Wai-Lim Yip, Arrivals and Departures: Poems, Memoir, and Chronology, Musical Stone Publishing Limited, 2017. 378 pgs.
Arrivals and Departures presents an overview of a poetic career. Reviewing a career that began when I was five years old and hasn’t ended sixty years later is a daunting prospect. It is a career with which I was largely unfamiliar, but reading Arrivals and Departures left me convinced I had been introduced to an important poet as well as a very significant figure in Chinese-English cultural exchanges.
The second point hardly surprised me. Wai-lim Yip’s Chinese Poetry: Major Modes and Genres is one of the five books which most helped me, a non-reader of Chinese, understand Chinese poems through translation. It is why I eagerly grabbed the chance to review Arrivals and Departures.

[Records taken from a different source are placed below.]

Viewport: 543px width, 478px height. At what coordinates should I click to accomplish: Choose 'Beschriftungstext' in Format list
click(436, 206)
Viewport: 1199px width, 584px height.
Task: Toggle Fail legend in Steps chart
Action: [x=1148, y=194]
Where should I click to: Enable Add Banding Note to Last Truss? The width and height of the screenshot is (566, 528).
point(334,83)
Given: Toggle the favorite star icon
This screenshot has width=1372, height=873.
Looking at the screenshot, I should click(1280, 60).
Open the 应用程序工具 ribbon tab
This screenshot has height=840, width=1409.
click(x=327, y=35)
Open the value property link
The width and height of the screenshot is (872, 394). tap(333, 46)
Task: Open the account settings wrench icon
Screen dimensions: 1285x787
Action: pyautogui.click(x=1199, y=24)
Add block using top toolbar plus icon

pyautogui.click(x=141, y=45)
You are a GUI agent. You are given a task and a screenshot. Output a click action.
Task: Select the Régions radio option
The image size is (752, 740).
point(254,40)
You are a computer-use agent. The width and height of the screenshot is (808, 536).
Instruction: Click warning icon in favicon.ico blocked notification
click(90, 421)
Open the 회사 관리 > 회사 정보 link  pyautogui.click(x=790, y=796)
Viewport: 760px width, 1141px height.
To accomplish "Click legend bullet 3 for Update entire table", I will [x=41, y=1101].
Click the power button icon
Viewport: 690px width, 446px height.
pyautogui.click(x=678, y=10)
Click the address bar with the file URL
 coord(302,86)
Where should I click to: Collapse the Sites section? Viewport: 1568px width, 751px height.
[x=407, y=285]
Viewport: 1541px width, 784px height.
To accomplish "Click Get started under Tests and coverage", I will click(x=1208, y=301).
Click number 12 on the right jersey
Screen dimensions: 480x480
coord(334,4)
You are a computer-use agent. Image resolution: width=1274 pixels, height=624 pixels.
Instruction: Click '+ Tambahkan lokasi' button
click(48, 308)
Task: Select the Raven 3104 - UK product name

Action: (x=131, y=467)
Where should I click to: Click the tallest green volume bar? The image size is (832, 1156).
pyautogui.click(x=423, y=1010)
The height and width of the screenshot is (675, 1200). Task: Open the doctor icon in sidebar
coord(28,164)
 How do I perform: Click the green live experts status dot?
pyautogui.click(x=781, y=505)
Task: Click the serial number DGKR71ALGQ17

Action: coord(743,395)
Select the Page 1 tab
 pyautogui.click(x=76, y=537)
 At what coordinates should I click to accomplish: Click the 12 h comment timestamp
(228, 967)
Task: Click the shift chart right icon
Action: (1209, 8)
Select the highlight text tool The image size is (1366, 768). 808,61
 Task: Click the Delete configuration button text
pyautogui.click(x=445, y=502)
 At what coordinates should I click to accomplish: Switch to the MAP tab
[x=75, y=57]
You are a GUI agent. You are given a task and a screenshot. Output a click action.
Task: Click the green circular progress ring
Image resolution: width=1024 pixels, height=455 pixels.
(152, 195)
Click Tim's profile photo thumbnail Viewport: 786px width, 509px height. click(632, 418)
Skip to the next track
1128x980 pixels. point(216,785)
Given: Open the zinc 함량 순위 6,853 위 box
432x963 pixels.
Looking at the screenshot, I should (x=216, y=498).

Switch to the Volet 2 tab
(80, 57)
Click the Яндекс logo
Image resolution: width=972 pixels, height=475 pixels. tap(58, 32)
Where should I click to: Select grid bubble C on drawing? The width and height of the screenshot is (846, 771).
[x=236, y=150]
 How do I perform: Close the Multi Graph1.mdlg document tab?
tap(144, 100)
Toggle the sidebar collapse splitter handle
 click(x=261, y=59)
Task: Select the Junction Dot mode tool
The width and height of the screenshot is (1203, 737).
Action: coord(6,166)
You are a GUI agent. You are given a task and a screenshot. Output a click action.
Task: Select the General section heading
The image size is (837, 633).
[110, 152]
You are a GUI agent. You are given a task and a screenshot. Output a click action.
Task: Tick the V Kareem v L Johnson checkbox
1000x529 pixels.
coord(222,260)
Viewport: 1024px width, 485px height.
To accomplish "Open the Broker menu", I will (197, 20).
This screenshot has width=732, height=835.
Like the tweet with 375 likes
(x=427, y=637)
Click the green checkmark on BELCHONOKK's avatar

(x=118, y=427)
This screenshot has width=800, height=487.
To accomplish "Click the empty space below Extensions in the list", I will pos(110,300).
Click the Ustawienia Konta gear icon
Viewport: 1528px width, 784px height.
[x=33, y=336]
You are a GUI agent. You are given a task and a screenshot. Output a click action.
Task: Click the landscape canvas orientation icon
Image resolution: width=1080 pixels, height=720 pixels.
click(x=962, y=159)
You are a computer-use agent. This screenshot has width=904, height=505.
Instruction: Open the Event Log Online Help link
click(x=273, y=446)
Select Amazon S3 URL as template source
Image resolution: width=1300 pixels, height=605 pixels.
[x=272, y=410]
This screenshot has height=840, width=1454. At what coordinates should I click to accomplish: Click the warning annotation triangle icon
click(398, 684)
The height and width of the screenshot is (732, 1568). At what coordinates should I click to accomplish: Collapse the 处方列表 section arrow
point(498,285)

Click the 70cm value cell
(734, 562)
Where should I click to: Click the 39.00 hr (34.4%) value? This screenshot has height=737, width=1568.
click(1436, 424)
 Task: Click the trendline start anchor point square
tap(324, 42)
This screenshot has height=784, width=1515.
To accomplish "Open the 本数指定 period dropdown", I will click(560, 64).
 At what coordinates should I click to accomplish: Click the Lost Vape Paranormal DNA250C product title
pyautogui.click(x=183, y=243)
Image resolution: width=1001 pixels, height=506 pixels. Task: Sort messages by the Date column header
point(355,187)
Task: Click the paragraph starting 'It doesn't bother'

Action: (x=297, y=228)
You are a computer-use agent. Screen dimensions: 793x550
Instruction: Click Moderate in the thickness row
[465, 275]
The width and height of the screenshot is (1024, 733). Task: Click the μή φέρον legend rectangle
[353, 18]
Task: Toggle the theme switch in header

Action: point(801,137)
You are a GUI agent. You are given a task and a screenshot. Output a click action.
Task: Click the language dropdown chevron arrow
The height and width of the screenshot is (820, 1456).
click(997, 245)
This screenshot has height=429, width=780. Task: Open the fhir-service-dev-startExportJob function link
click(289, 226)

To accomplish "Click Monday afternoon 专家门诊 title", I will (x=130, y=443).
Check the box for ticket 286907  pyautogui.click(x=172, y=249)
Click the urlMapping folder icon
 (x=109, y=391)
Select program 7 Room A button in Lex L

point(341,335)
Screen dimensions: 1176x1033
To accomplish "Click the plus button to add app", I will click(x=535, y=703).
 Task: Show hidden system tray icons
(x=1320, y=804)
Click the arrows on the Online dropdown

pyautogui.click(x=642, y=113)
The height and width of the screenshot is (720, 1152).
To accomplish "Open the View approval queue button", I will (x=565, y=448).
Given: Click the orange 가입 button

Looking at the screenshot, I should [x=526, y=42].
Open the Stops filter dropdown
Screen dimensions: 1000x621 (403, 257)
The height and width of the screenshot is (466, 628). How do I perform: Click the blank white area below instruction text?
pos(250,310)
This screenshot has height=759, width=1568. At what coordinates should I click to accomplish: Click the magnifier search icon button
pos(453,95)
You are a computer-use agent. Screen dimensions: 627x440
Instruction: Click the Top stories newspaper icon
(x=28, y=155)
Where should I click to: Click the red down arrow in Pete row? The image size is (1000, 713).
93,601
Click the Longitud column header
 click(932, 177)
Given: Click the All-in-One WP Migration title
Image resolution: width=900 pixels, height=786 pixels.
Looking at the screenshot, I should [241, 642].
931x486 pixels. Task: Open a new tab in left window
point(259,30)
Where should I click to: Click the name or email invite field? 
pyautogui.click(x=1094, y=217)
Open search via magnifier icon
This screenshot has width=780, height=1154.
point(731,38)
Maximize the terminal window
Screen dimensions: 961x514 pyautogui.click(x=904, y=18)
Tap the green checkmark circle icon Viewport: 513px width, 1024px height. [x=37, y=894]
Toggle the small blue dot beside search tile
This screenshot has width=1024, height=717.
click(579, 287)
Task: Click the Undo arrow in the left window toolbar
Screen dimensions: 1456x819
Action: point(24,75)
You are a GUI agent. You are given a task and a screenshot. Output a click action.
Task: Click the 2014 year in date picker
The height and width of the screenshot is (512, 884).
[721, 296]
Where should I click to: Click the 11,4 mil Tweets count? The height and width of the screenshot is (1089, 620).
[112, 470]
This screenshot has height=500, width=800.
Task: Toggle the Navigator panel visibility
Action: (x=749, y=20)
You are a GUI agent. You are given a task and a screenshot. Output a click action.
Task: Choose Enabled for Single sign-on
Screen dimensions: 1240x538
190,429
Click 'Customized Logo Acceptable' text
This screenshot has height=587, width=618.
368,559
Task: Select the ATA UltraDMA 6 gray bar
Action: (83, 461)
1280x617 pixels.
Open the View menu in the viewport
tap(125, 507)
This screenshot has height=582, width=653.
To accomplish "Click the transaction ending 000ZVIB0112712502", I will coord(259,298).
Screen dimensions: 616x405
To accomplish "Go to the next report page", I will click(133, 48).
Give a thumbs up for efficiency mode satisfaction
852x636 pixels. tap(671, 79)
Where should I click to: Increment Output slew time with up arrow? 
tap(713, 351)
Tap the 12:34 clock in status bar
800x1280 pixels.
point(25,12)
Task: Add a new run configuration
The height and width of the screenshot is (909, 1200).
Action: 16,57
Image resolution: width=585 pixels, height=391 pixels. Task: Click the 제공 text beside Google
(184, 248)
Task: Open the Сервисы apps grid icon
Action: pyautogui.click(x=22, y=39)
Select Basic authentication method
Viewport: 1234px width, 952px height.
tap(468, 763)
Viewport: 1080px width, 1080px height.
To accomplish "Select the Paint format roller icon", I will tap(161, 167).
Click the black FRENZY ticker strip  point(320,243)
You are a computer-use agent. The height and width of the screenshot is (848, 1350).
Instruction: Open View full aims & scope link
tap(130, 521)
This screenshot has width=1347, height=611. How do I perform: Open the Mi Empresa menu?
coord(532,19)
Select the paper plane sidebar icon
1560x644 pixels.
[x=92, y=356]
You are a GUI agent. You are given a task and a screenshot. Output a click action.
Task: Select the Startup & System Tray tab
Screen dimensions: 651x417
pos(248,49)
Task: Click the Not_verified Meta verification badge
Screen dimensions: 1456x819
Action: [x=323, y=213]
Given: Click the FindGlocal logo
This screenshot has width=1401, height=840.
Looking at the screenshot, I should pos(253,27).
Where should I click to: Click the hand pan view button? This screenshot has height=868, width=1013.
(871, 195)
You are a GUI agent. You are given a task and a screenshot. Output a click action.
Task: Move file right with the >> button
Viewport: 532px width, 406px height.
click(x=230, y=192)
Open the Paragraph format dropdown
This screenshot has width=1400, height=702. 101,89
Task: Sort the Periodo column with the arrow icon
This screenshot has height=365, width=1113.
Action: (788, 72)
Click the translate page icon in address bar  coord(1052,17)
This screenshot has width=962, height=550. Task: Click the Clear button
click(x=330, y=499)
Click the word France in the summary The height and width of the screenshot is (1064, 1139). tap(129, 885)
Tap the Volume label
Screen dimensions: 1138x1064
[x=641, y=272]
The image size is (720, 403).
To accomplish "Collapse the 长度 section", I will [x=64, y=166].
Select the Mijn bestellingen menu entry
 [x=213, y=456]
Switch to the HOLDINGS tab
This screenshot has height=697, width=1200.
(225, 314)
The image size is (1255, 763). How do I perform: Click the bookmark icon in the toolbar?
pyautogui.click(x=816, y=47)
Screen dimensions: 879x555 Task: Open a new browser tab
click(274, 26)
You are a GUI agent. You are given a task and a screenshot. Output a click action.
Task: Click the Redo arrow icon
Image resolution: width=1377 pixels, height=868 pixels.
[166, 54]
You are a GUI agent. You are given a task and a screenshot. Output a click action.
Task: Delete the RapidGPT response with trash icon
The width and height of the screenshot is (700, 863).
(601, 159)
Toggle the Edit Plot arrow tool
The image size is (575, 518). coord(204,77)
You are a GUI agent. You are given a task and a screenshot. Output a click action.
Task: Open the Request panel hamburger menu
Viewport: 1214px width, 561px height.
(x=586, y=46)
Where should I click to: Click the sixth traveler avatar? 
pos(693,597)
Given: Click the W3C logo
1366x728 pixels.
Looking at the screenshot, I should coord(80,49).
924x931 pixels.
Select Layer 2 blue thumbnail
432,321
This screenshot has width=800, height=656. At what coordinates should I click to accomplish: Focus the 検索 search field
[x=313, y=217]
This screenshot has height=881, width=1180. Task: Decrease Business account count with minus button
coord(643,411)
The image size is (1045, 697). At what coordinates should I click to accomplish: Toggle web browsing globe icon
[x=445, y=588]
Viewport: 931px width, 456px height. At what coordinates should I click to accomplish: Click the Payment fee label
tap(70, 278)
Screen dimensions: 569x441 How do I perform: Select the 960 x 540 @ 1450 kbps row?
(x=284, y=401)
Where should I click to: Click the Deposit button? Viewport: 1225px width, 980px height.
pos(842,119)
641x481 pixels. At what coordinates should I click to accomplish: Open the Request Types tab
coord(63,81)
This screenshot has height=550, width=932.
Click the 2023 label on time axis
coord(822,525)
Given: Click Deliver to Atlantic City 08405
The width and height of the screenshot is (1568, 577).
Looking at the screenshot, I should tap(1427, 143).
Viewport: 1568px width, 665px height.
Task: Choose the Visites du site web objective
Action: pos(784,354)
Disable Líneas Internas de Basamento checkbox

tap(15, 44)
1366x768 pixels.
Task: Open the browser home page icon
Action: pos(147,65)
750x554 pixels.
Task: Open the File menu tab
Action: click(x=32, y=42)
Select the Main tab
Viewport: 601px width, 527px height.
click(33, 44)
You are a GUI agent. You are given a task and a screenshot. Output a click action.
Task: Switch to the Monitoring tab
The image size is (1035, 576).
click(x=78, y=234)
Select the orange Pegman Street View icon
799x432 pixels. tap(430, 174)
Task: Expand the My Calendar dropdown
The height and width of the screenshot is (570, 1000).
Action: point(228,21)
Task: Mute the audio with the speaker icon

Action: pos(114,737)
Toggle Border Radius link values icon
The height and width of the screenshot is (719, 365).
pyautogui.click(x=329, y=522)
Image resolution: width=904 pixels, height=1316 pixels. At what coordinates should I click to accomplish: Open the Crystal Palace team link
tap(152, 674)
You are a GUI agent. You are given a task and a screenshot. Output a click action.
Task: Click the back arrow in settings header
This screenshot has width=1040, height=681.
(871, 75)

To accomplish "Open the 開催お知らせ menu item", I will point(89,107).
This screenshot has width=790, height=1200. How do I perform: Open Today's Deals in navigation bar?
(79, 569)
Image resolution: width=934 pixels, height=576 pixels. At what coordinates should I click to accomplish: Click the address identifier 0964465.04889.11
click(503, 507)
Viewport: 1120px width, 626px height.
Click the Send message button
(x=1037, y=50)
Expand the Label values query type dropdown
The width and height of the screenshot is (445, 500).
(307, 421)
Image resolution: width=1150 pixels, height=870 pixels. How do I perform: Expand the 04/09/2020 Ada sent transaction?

But this meant I knew Yip primarily from his English translations, both word-for-word and then slightly smoothed out, of classical Chinese poems. While I admired these very much, for me at least, they sometimes failed to make good English language poems. I did not know his own English language poems until I read this volume.
“Fugue,” the 1960 poem that opened his career, is an unwelcoming masterpiece, partly for reasons Yip explains when we reach the fragmentary memoir that appears later in this volume. We are where Ezra Pound meets Chinese literature, a poem full of literary allusion. The poem begins by referring to Chinese frontier poetry, but the frontier walls are adjacent to very un-Chinese cathedrals.
North wind, am I to bear this one more year?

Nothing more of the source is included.